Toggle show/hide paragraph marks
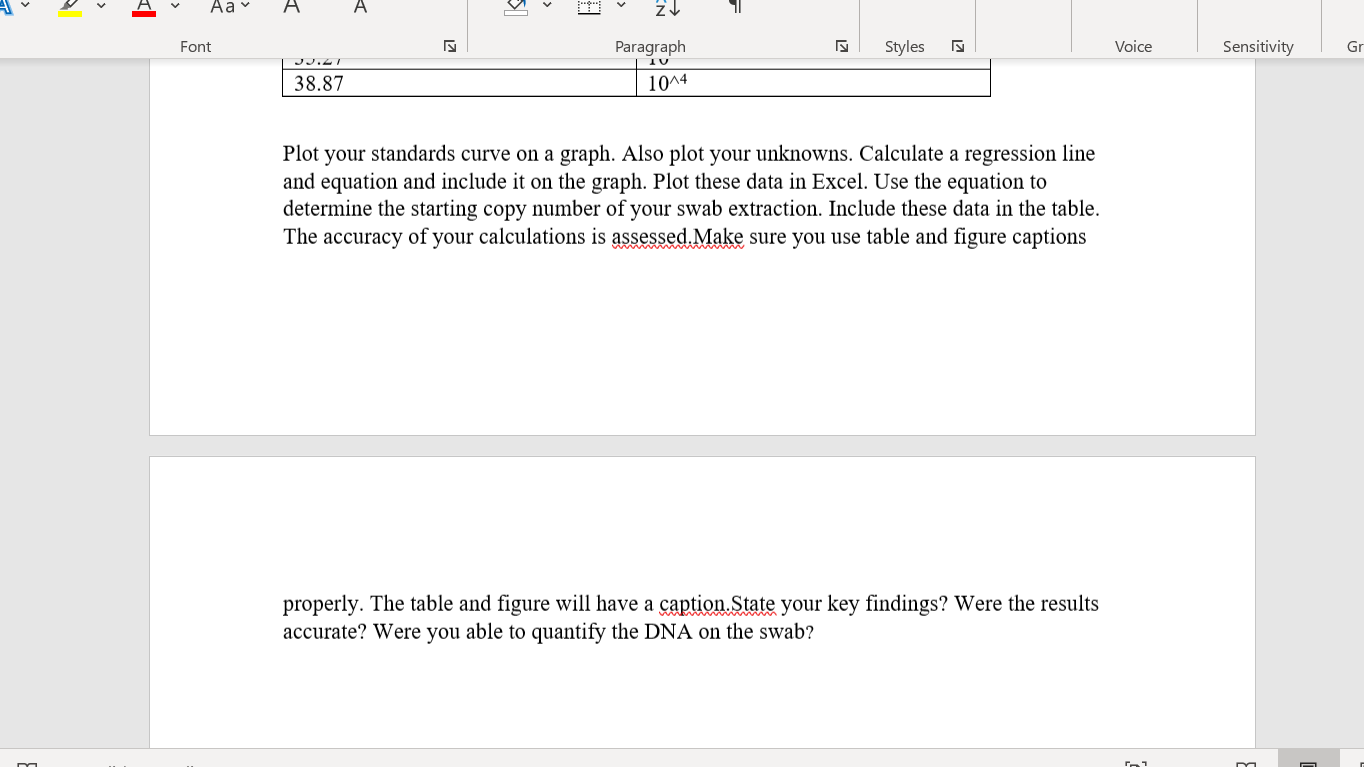Image resolution: width=1364 pixels, height=767 pixels. [735, 7]
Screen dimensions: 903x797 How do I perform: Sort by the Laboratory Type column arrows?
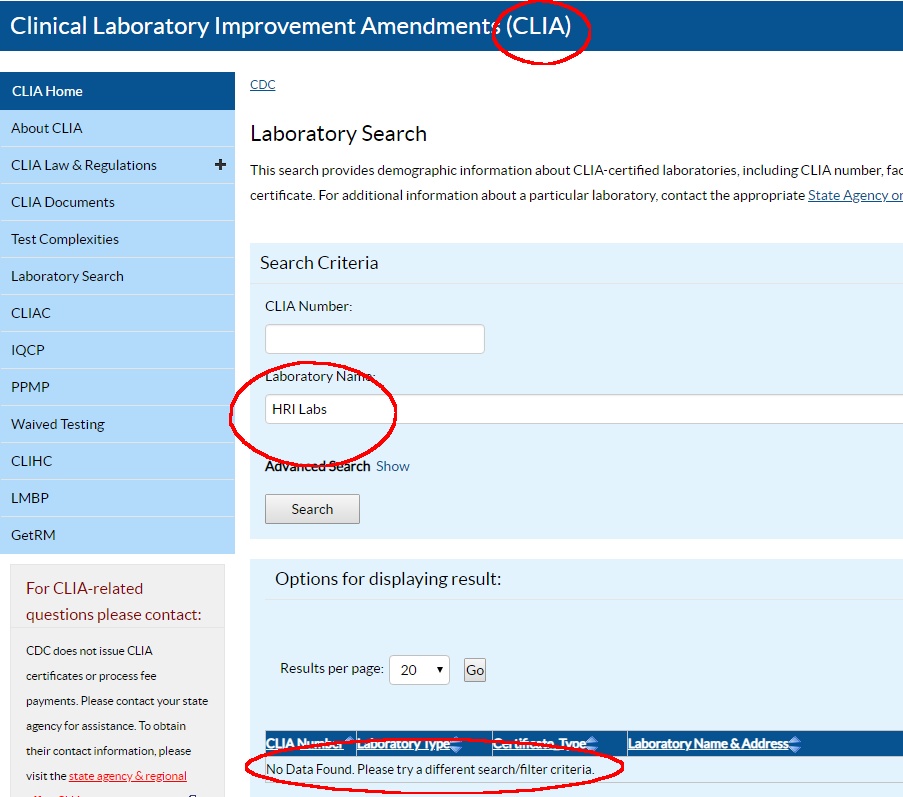pos(456,744)
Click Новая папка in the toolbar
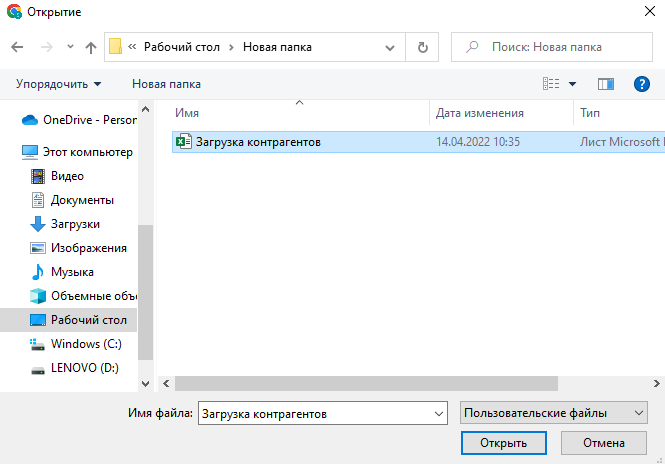665x464 pixels. [166, 84]
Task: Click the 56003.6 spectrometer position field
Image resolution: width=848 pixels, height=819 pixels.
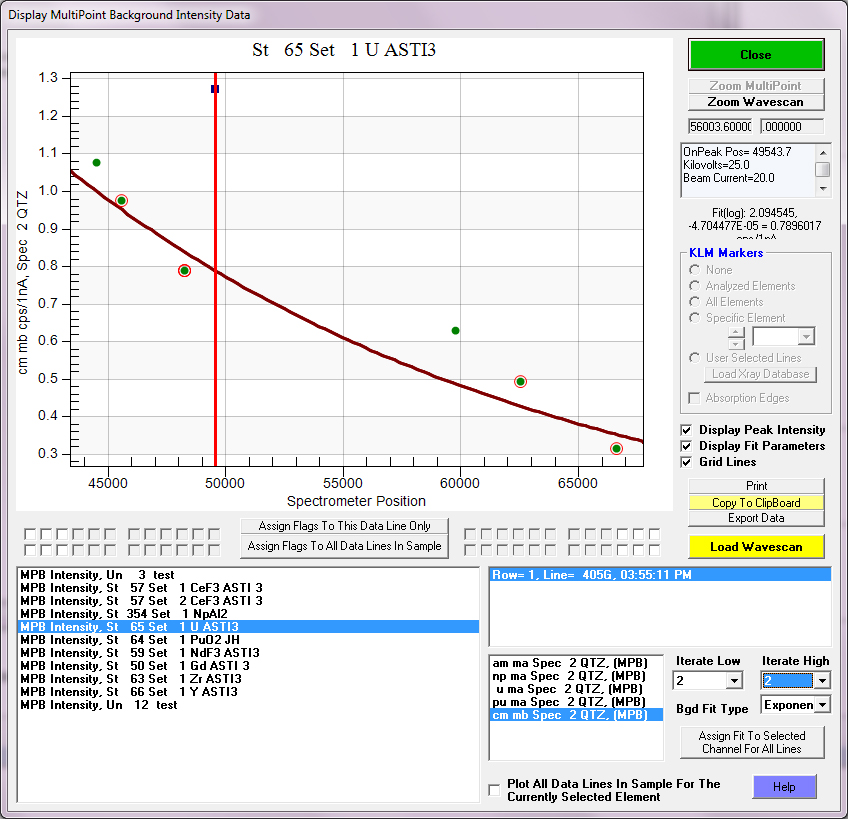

..............................

• **DIRECTIONS**:
The data above is to be printed exactly, all of it, except for the pictures.

• **ANSWER FOR THE TASK**:
Toggle show/hide paragraph marks
Image resolution: width=1364 pixels, height=767 pixels. [735, 7]
Screen dimensions: 903x797 How do I perform: Sort by the Laboratory Type column arrows?
pos(456,744)
Click Новая папка in the toolbar
665x464 pixels. [166, 84]
Task: Click the 56003.6 spectrometer position field
Image resolution: width=848 pixels, height=819 pixels.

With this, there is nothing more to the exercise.